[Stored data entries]
......

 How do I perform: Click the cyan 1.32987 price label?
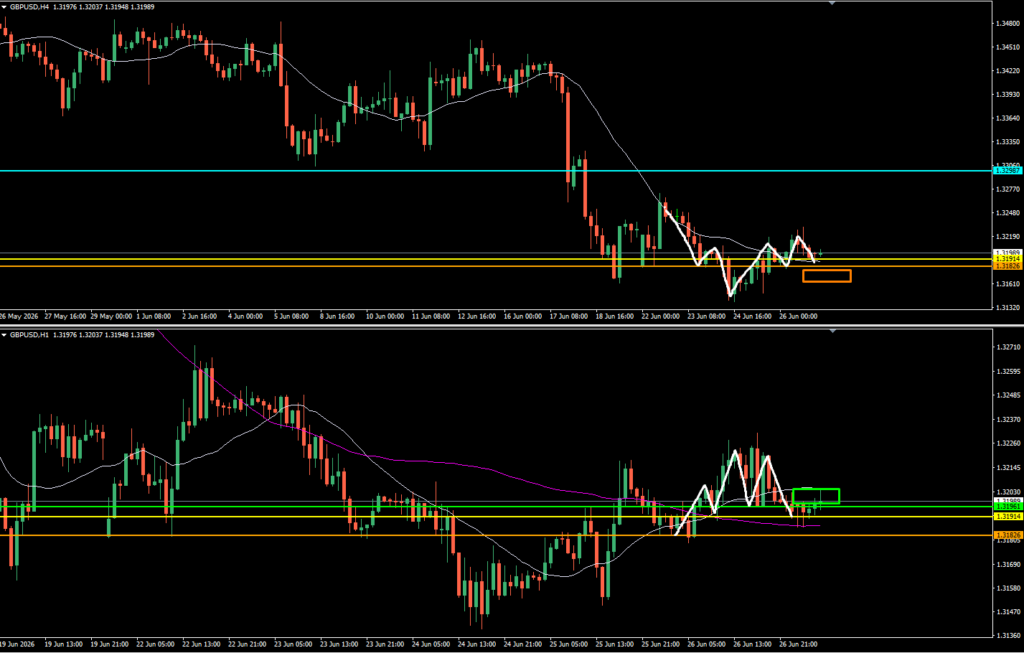[1007, 170]
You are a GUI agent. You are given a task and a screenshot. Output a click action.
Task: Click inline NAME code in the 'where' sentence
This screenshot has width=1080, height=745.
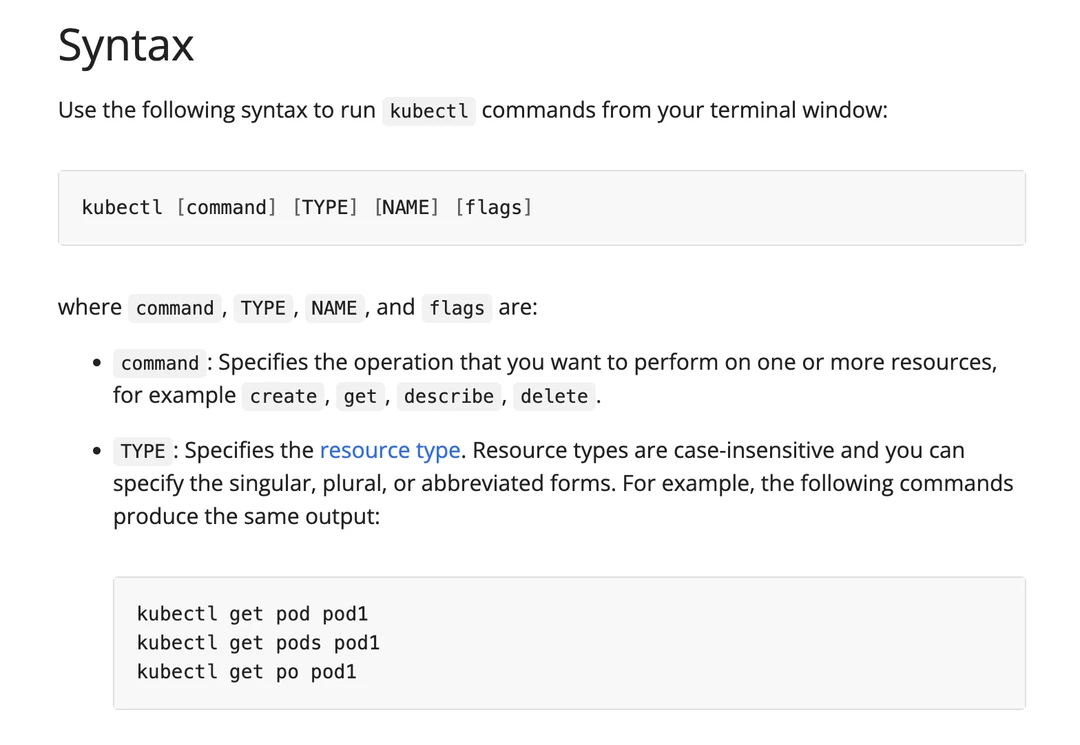(334, 308)
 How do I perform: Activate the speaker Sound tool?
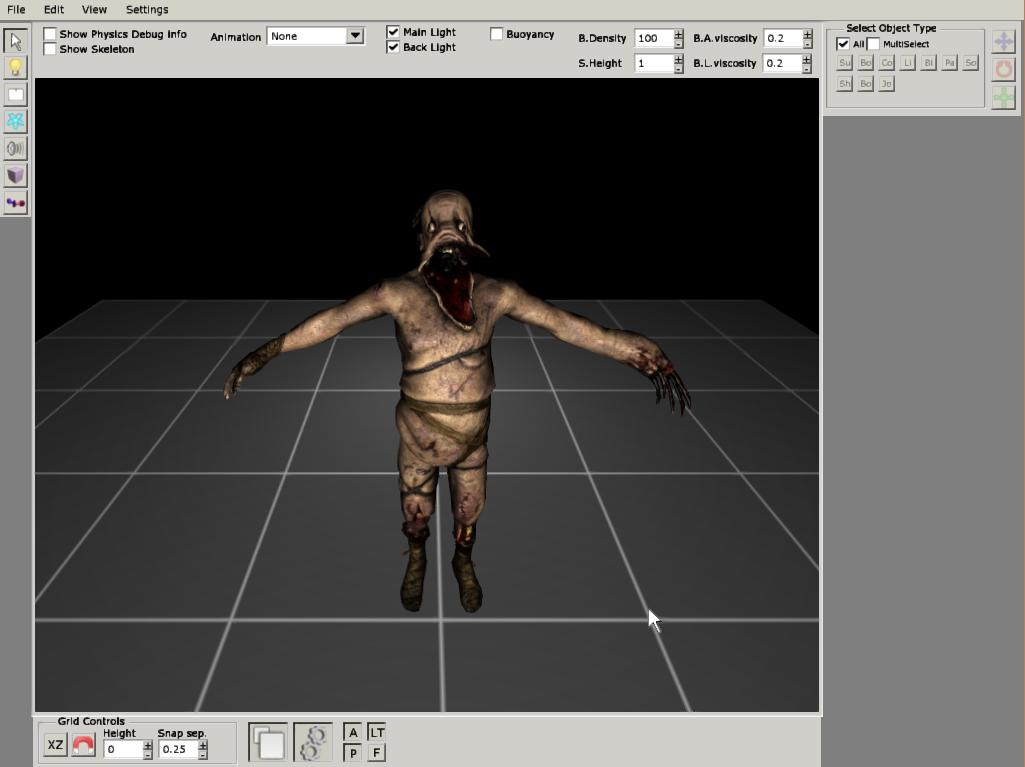pos(15,149)
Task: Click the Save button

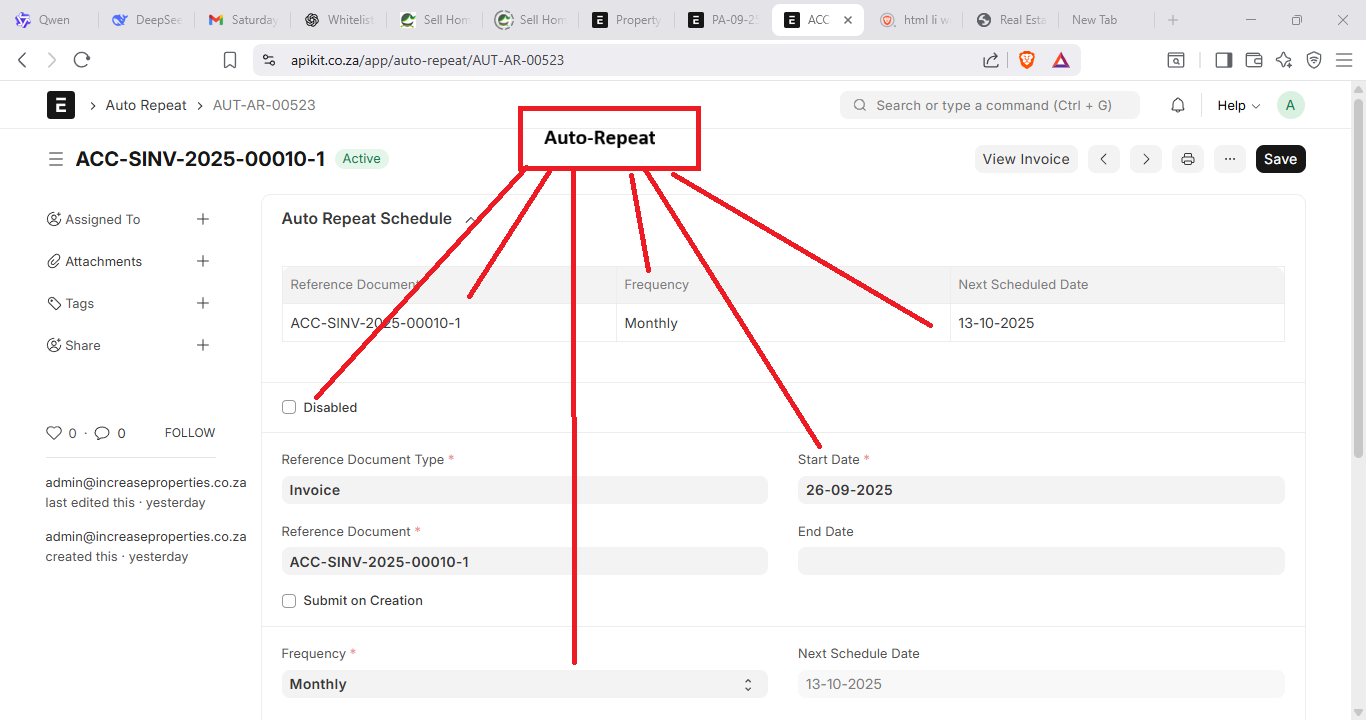Action: coord(1280,159)
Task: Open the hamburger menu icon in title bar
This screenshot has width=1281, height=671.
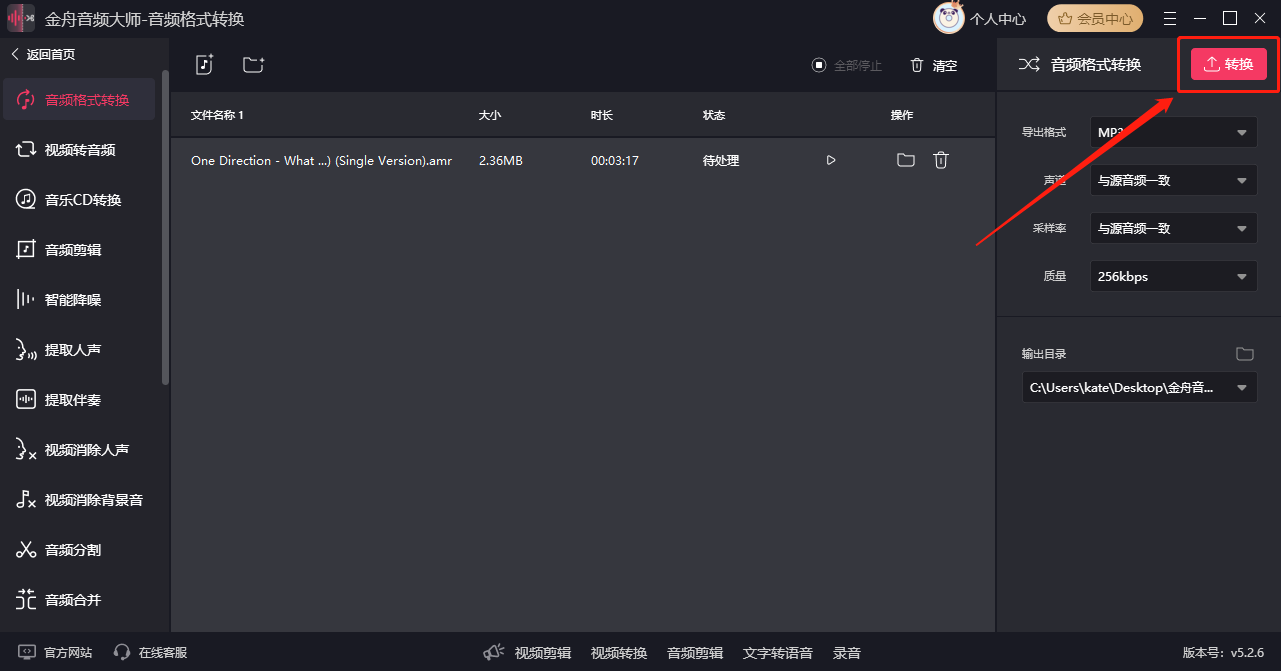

......

• Problem statement: Only the lines from the one that contains "Task: Click the Save button" through the last line of the records may appear in the answer, retyped exactly and with no pictures.

• Output:
Task: Click the Save button

Action: coord(1280,159)
Task: Open the hamburger menu icon in title bar
This screenshot has width=1281, height=671.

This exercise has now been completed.